## Rows of pointing data
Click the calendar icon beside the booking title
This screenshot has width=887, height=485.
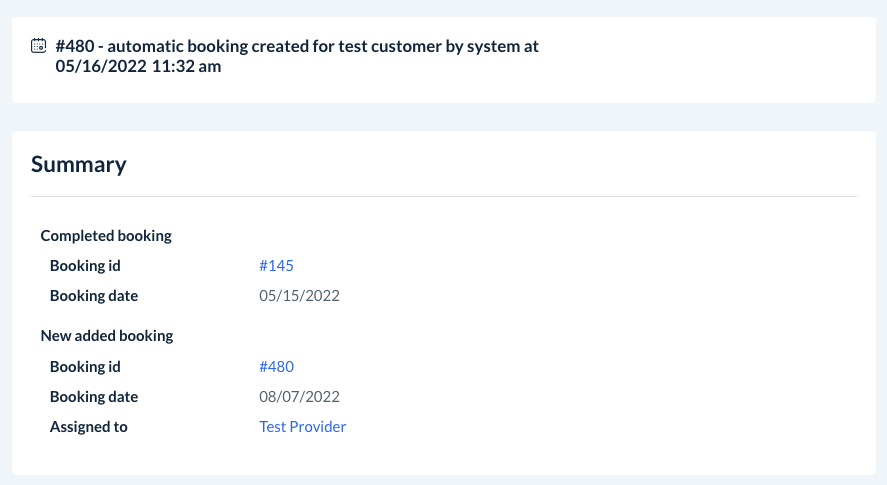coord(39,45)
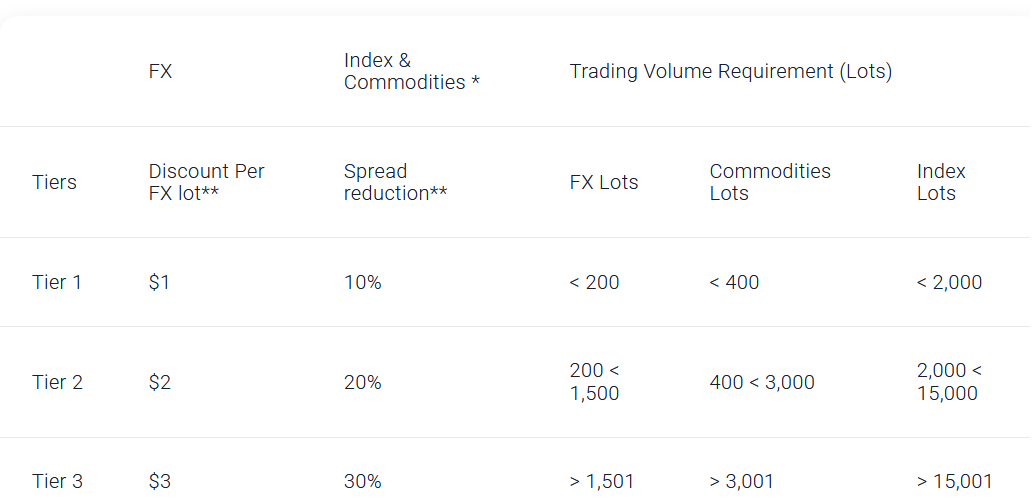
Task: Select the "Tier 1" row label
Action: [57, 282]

## What the task requires
Write out the data above line for line without changing anything, and leave the pictures out.

## Reply
Click the calendar icon beside the booking title
This screenshot has width=887, height=485.
coord(39,45)
Task: Select the "Tier 1" row label
Action: [57, 282]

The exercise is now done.